Created attachment 20945 [details] Test case for the problem Sorry for the test case delay. We havent got the go for product demo so I am attaching a testcase.
The problem only occurs when the applet is delivered from a remote server. It works fine when the applet is delivered from a locally running web server. The reason it was working fine on Windows 2000, because we were running the web server locally. We also always use IP numbers for the servers to access even from remote servers for security reasons. I was wondering if a plain IP address is tagged as insucure by the Safari sandbox.
I have put the test case to our site, you may test it from there and confirm this bug. http://www.neurodna.com/test/LiveConnectTest.htm
since this was left unconfirmed and we have found a different way to implement that part of our code. I am marking this works for me.

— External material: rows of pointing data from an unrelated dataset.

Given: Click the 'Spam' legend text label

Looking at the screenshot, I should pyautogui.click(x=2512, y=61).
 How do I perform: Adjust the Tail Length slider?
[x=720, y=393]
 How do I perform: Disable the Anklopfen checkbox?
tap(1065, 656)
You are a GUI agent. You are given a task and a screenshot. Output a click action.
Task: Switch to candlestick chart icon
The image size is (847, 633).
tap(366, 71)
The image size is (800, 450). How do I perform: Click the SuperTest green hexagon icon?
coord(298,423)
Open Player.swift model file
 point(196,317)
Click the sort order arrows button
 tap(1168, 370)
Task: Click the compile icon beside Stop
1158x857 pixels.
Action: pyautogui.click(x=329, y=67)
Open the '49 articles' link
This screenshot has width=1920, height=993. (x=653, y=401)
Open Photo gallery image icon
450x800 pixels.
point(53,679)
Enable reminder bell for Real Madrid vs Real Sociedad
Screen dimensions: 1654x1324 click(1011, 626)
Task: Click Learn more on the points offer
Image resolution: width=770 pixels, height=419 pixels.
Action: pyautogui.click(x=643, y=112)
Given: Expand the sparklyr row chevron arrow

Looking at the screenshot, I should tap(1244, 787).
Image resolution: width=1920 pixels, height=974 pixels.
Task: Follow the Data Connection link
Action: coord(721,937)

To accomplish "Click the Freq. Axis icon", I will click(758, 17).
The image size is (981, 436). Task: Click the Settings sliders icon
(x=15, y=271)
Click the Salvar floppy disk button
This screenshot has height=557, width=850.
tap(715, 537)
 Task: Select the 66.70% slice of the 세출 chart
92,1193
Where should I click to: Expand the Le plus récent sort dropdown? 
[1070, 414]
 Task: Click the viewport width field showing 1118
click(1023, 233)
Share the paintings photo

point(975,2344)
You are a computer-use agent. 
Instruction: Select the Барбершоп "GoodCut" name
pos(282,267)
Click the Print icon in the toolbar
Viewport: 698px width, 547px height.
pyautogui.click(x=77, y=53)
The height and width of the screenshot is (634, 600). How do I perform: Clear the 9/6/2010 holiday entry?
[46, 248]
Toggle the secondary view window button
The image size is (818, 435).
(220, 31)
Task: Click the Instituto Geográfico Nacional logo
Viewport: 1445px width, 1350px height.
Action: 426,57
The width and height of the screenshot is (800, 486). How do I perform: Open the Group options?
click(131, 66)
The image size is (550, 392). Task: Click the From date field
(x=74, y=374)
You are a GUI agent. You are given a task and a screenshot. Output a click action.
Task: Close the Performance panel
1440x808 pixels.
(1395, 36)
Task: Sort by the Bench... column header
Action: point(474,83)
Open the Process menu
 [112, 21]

All I saw when loading the test case was: java.lang.UnsupportedClassVersionError: Bad version number in .class file at java.lang.ClassLoader.defineClass1(Native Method) at java.lang.ClassLoader.defineClass(ClassLoader.java:675) at java.security.SecureClassLoader.defineClass(SecureClassLoader.java:124) at sun.applet.AppletClassLoader.findClass(AppletClassLoader.java:163) at java.lang.ClassLoader.loadClass(ClassLoader.java:316) at sun.applet.AppletClassLoader.loadClass(AppletClassLoader.java:119) at java.lang.ClassLoader.loadClass(ClassLoader.java:251) at sun.applet.AppletClassLoader.loadCode(AppletClassLoader.java:591) at sun.applet.AppletPanel.createApplet(AppletPanel.java:723) at sun.plugin.AppletViewer.createApplet(AppletViewer.java:1870) at sun.applet.AppletPanel.runLoader(AppletPanel.java:652) at sun.applet.AppletPanel.run(AppletPanel.java:326) at java.lang.Thread.run(Thread.java:613) logged to the system console and: Value undefined (result of expression document.getElementById("a").tryToFlood) is not object. http://www.neurodna.com/test/LiveConnectTest.htm (line 11) in the inspector console.
The bug was filed for Windows XP, and the test case was compiled with JRE 6.0. For Mac, If there is Java 6.0 for MacOSX, you may need to install that.